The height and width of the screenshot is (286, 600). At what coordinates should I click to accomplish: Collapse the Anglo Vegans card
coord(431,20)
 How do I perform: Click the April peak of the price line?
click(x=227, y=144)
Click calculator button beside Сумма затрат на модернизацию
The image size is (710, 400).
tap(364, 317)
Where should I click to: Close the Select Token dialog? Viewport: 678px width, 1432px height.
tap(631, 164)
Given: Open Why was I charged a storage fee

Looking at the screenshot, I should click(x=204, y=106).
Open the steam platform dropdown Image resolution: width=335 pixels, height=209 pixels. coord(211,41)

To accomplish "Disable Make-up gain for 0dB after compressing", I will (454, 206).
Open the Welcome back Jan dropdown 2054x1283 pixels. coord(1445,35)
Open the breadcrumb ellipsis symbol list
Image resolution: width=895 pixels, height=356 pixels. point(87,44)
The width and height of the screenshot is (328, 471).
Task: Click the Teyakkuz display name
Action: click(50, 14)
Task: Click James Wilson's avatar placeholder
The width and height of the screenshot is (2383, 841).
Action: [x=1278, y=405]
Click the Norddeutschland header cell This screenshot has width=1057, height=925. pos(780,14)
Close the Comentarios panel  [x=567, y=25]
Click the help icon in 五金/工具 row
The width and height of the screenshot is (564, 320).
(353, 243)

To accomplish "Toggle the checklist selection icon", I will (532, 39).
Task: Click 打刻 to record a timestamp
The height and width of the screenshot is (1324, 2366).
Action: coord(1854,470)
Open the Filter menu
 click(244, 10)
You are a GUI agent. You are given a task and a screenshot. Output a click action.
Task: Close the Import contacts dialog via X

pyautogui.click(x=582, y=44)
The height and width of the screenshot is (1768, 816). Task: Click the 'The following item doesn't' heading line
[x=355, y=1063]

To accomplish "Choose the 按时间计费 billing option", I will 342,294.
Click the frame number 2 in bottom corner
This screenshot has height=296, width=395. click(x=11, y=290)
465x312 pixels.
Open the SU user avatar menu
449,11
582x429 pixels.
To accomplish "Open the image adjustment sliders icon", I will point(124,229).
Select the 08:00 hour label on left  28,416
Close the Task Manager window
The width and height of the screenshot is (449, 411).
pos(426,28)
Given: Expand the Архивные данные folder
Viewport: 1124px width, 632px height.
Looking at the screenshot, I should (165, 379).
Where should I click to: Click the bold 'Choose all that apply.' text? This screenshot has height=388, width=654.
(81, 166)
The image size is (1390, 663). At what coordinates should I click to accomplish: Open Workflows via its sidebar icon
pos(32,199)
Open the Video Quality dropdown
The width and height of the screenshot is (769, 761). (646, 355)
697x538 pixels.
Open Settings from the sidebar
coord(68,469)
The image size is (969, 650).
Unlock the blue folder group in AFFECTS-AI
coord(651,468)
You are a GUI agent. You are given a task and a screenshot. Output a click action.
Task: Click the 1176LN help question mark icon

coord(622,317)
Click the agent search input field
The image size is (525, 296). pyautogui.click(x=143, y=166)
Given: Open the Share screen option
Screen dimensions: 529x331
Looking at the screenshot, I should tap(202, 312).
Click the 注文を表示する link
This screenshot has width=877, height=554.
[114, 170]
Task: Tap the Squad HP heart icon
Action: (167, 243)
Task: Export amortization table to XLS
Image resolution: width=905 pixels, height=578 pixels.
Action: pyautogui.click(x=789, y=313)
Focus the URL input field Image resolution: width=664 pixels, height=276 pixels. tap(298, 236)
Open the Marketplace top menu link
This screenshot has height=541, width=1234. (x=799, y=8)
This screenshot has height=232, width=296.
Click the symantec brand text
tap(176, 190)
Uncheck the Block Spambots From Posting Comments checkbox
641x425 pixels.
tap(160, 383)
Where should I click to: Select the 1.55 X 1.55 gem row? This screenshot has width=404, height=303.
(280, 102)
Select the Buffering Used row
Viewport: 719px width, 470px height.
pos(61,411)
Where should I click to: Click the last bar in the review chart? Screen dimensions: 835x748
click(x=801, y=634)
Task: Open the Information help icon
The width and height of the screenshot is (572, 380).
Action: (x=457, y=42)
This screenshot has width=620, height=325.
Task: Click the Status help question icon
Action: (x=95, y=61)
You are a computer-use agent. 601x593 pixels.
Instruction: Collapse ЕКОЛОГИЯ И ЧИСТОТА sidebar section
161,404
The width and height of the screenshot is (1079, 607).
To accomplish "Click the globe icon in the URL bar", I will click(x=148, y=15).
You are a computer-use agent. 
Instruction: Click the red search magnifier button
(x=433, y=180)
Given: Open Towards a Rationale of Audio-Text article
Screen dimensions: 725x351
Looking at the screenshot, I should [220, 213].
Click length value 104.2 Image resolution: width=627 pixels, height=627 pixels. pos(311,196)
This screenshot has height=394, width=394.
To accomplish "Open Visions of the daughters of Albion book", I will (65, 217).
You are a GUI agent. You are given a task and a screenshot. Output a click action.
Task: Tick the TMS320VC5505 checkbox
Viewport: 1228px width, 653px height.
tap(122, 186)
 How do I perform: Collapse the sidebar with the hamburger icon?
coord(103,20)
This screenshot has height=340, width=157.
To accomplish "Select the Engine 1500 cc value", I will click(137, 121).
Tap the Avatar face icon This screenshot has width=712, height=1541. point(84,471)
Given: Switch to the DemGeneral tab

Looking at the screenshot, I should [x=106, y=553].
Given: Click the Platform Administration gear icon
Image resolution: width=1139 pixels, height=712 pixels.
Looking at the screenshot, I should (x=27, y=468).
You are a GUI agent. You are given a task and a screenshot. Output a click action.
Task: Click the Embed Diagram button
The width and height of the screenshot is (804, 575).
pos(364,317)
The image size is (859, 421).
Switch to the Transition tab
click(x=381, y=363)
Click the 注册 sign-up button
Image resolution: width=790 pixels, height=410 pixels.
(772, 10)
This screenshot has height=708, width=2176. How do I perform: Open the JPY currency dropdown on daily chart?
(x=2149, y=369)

------------

### [Problem requirements]
Copy all of the records above exactly as they appear, line for line.

### [Correct answer]
The height and width of the screenshot is (286, 600). At what coordinates should I click to accomplish: Collapse the Anglo Vegans card
coord(431,20)
 How do I perform: Click the April peak of the price line?
click(x=227, y=144)
Click calculator button beside Сумма затрат на модернизацию
The image size is (710, 400).
tap(364, 317)
Where should I click to: Close the Select Token dialog? Viewport: 678px width, 1432px height.
tap(631, 164)
Given: Open Why was I charged a storage fee

Looking at the screenshot, I should click(x=204, y=106).
Open the steam platform dropdown Image resolution: width=335 pixels, height=209 pixels. coord(211,41)

To accomplish "Disable Make-up gain for 0dB after compressing", I will (454, 206).
Open the Welcome back Jan dropdown 2054x1283 pixels. coord(1445,35)
Open the breadcrumb ellipsis symbol list
Image resolution: width=895 pixels, height=356 pixels. point(87,44)
The width and height of the screenshot is (328, 471).
Task: Click the Teyakkuz display name
Action: click(50, 14)
Task: Click James Wilson's avatar placeholder
The width and height of the screenshot is (2383, 841).
Action: [x=1278, y=405]
Click the Norddeutschland header cell This screenshot has width=1057, height=925. pos(780,14)
Close the Comentarios panel  [x=567, y=25]
Click the help icon in 五金/工具 row
The width and height of the screenshot is (564, 320).
(353, 243)

To accomplish "Toggle the checklist selection icon", I will (532, 39).
Task: Click 打刻 to record a timestamp
The height and width of the screenshot is (1324, 2366).
Action: coord(1854,470)
Open the Filter menu
 click(244, 10)
You are a GUI agent. You are given a task and a screenshot. Output a click action.
Task: Close the Import contacts dialog via X

pyautogui.click(x=582, y=44)
The height and width of the screenshot is (1768, 816). Task: Click the 'The following item doesn't' heading line
[x=355, y=1063]

To accomplish "Choose the 按时间计费 billing option", I will 342,294.
Click the frame number 2 in bottom corner
This screenshot has height=296, width=395. click(x=11, y=290)
465x312 pixels.
Open the SU user avatar menu
449,11
582x429 pixels.
To accomplish "Open the image adjustment sliders icon", I will point(124,229).
Select the 08:00 hour label on left  28,416
Close the Task Manager window
The width and height of the screenshot is (449, 411).
pos(426,28)
Given: Expand the Архивные данные folder
Viewport: 1124px width, 632px height.
Looking at the screenshot, I should (165, 379).
Where should I click to: Click the bold 'Choose all that apply.' text? This screenshot has height=388, width=654.
(81, 166)
The image size is (1390, 663). At what coordinates should I click to accomplish: Open Workflows via its sidebar icon
pos(32,199)
Open the Video Quality dropdown
The width and height of the screenshot is (769, 761). (646, 355)
697x538 pixels.
Open Settings from the sidebar
coord(68,469)
The image size is (969, 650).
Unlock the blue folder group in AFFECTS-AI
coord(651,468)
You are a GUI agent. You are given a task and a screenshot. Output a click action.
Task: Click the 1176LN help question mark icon

coord(622,317)
Click the agent search input field
The image size is (525, 296). pyautogui.click(x=143, y=166)
Given: Open the Share screen option
Screen dimensions: 529x331
Looking at the screenshot, I should tap(202, 312).
Click the 注文を表示する link
This screenshot has width=877, height=554.
[114, 170]
Task: Tap the Squad HP heart icon
Action: (167, 243)
Task: Export amortization table to XLS
Image resolution: width=905 pixels, height=578 pixels.
Action: pyautogui.click(x=789, y=313)
Focus the URL input field Image resolution: width=664 pixels, height=276 pixels. tap(298, 236)
Open the Marketplace top menu link
This screenshot has height=541, width=1234. (x=799, y=8)
This screenshot has height=232, width=296.
Click the symantec brand text
tap(176, 190)
Uncheck the Block Spambots From Posting Comments checkbox
641x425 pixels.
tap(160, 383)
Where should I click to: Select the 1.55 X 1.55 gem row? This screenshot has width=404, height=303.
(280, 102)
Select the Buffering Used row
Viewport: 719px width, 470px height.
pos(61,411)
Where should I click to: Click the last bar in the review chart? Screen dimensions: 835x748
click(x=801, y=634)
Task: Open the Information help icon
The width and height of the screenshot is (572, 380).
Action: (x=457, y=42)
This screenshot has width=620, height=325.
Task: Click the Status help question icon
Action: (x=95, y=61)
You are a computer-use agent. 601x593 pixels.
Instruction: Collapse ЕКОЛОГИЯ И ЧИСТОТА sidebar section
161,404
The width and height of the screenshot is (1079, 607).
To accomplish "Click the globe icon in the URL bar", I will click(x=148, y=15).
You are a computer-use agent. 
Instruction: Click the red search magnifier button
(x=433, y=180)
Given: Open Towards a Rationale of Audio-Text article
Screen dimensions: 725x351
Looking at the screenshot, I should [220, 213].
Click length value 104.2 Image resolution: width=627 pixels, height=627 pixels. pos(311,196)
This screenshot has height=394, width=394.
To accomplish "Open Visions of the daughters of Albion book", I will (65, 217).
You are a GUI agent. You are given a task and a screenshot. Output a click action.
Task: Tick the TMS320VC5505 checkbox
Viewport: 1228px width, 653px height.
tap(122, 186)
 How do I perform: Collapse the sidebar with the hamburger icon?
coord(103,20)
This screenshot has height=340, width=157.
To accomplish "Select the Engine 1500 cc value", I will click(137, 121).
Tap the Avatar face icon This screenshot has width=712, height=1541. point(84,471)
Given: Switch to the DemGeneral tab

Looking at the screenshot, I should [x=106, y=553].
Given: Click the Platform Administration gear icon
Image resolution: width=1139 pixels, height=712 pixels.
Looking at the screenshot, I should (x=27, y=468).
You are a GUI agent. You are given a task and a screenshot. Output a click action.
Task: Click the Embed Diagram button
The width and height of the screenshot is (804, 575).
pos(364,317)
The image size is (859, 421).
Switch to the Transition tab
click(x=381, y=363)
Click the 注册 sign-up button
Image resolution: width=790 pixels, height=410 pixels.
(772, 10)
This screenshot has height=708, width=2176. How do I perform: Open the JPY currency dropdown on daily chart?
(x=2149, y=369)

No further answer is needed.